During the 26-year era of Liberal premier Thomas Playford (November 1938 – March 1965), the bank was a key tool of his vision for the state's rapid economic and industrial development. Playford used both the Savings Bank and the State Bank to finance the Electricity Trust of South Australia and the South Australian Housing Trust.

The two state-owned banks complemented each other. The savings bank was for the people to deposit their savings and for others to borrow money for mortgages on fair terms, while the state bank was used for larger projects. During this period the bank took on many new customers, especially migrants brought out to South Australia under assisted migration schemes.

===Head office building===
The architects Eric McMichael and Alfred Charles Harris, in their practice E.H. McMichael and Harris, designed the new Savings Bank building at 97 King William Street in 1938. However, owing to shortages of both labour and materials during World War II, it took five years to be completed. It was their largest-ever commission, and at the time became the city's tallest building. McMichael was responsible for the design, after trustees and executives of the bank had visited Sydney and Melbourne to inspect the most modern buildings in those cities. The style is mainly Art Deco, with some Classical elements. Significant to the Art Deco style are the motifs depicting South Australian agriculture, along with the use of parallel lines, the polished granite base and the monumental entrance. The building was listed on the South Australian Heritage Register on 11 September 1986.

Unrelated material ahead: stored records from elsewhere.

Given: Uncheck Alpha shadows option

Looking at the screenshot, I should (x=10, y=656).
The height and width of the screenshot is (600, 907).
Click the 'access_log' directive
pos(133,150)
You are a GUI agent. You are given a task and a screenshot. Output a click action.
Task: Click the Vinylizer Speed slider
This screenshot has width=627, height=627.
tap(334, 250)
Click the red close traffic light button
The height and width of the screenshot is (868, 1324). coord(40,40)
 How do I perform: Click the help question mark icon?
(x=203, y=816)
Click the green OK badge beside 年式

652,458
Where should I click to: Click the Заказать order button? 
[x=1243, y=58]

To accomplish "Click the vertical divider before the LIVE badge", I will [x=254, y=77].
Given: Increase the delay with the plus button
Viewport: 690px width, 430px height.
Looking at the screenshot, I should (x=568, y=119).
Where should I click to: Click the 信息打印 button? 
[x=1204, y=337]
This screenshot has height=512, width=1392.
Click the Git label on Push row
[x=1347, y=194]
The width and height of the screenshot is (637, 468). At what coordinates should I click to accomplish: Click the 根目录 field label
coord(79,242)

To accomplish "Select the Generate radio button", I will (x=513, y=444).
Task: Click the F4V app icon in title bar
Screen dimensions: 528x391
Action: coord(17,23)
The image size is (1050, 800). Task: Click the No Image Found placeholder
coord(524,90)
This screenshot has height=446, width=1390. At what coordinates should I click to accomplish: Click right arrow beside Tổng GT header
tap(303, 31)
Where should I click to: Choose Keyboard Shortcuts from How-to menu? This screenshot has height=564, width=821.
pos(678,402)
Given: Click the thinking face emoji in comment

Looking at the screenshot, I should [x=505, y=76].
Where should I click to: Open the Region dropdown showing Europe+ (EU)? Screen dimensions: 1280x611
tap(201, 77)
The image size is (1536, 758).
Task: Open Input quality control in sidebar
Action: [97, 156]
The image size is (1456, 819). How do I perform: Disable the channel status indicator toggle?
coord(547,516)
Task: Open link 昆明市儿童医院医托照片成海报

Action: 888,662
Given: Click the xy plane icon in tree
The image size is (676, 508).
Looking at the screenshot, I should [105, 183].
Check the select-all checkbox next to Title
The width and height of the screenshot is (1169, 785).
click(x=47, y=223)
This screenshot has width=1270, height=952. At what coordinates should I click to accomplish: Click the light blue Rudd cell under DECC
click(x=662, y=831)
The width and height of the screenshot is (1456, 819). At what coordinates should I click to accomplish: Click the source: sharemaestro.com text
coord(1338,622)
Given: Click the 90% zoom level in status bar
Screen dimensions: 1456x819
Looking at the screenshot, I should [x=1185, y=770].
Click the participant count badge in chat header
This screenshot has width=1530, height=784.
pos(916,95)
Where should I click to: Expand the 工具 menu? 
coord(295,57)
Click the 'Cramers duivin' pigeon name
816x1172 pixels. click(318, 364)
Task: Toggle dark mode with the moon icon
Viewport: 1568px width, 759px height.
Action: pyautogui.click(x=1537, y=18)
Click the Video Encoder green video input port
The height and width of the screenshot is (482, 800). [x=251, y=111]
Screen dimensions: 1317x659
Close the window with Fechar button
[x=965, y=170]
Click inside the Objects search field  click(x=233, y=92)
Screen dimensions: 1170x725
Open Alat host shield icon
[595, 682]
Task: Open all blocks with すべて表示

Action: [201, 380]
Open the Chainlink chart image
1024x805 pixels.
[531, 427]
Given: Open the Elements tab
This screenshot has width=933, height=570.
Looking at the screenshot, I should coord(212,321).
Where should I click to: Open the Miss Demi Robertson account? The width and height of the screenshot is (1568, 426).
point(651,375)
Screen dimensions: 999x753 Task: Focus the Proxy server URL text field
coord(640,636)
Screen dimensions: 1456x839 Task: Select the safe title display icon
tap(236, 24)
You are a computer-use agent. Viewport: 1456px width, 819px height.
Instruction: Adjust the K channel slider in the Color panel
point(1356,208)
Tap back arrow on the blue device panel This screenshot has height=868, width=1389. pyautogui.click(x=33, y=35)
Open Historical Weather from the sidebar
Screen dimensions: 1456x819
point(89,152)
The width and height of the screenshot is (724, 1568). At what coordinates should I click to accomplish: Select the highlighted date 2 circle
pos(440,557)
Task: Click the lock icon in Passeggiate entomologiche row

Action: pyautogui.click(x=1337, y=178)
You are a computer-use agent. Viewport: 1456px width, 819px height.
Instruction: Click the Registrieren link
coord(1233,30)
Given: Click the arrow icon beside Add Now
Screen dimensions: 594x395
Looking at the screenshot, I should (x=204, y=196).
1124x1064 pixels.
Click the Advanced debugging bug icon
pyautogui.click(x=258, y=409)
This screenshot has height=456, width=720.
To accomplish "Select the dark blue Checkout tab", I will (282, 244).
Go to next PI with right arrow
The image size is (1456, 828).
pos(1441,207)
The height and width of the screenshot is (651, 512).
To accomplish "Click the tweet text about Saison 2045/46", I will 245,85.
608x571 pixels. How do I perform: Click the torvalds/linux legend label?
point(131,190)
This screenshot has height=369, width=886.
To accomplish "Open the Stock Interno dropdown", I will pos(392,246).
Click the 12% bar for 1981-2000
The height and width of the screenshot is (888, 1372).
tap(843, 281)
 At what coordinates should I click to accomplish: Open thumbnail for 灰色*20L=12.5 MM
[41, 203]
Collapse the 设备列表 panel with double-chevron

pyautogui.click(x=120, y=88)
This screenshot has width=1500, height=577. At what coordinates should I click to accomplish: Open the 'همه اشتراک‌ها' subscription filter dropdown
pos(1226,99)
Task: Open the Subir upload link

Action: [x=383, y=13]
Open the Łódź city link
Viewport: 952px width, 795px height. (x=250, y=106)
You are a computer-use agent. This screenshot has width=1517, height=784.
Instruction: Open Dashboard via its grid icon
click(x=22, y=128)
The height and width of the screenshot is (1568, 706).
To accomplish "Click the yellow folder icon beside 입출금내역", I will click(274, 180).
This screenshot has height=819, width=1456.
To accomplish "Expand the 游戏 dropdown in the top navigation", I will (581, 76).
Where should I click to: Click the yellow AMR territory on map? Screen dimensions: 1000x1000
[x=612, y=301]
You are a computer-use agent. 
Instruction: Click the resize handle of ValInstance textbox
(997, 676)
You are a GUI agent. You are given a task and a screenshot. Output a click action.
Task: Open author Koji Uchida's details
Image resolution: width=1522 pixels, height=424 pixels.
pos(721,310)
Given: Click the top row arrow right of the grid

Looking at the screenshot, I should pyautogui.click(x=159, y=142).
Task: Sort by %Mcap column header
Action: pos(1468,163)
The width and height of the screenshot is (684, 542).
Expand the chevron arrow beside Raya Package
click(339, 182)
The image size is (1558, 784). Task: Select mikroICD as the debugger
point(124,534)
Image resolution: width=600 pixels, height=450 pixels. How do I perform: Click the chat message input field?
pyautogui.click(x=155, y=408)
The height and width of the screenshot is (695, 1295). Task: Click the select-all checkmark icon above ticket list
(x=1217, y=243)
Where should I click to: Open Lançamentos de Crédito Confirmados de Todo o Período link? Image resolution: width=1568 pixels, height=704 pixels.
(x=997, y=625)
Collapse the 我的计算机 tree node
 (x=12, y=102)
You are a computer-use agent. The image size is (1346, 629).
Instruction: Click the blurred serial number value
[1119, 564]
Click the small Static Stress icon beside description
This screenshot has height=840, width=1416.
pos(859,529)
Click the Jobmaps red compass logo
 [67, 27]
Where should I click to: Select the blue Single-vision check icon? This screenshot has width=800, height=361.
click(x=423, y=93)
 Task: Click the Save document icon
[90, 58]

==1970s–1984: lead-up to the merger==
Labor premier Don Dunstan (June 1970 – February 1979) first floated the idea of merging the State Bank and the Savings Bank, but the conservative trustees of the bank were strongly opposed to this idea and highly suspicious of the Labor Party. Early in his premiership, Dunstan had got the trustees offside by deceiving them by stating he intended to pass some minor annual leave changes through the Parliament, while actually changing the formation of the board and allowing the Labor Government to appoint the chairman of the Savings Bank and allowing trustees to sit on both boards. This had effect of giving control of the banks to Labor Party and not the trustees, who had ably served both of the banks for many decades. Dunstan also had raided both of the banks of their reserve funds to pay for his health, education and arts schemes.

After Dunstan had changed the composition of the banks boards, they requested a merger. However, Labor lost the 1979 election and Liberal premier David Tonkin (September 1979 – November 1982) would not allow the banks to merge.

Under the Labor premier John Bannon (November 1982 – September 1992), the two banks were merged in 1984.

==State Bank of South Australia==

The combined bank, called the State Bank of South Australia, had rapid growth in the economic boom of the 1980s. However at the end of the boom came a bust, and the State Bank of SA (like the State Bank of Victoria) was unable to withstand the early 1990s recession in Australia. The State Bank of SA failed because it had a "non-performing" loan portfolio, meaning that repayments were not made on money lent. It later became BankSA.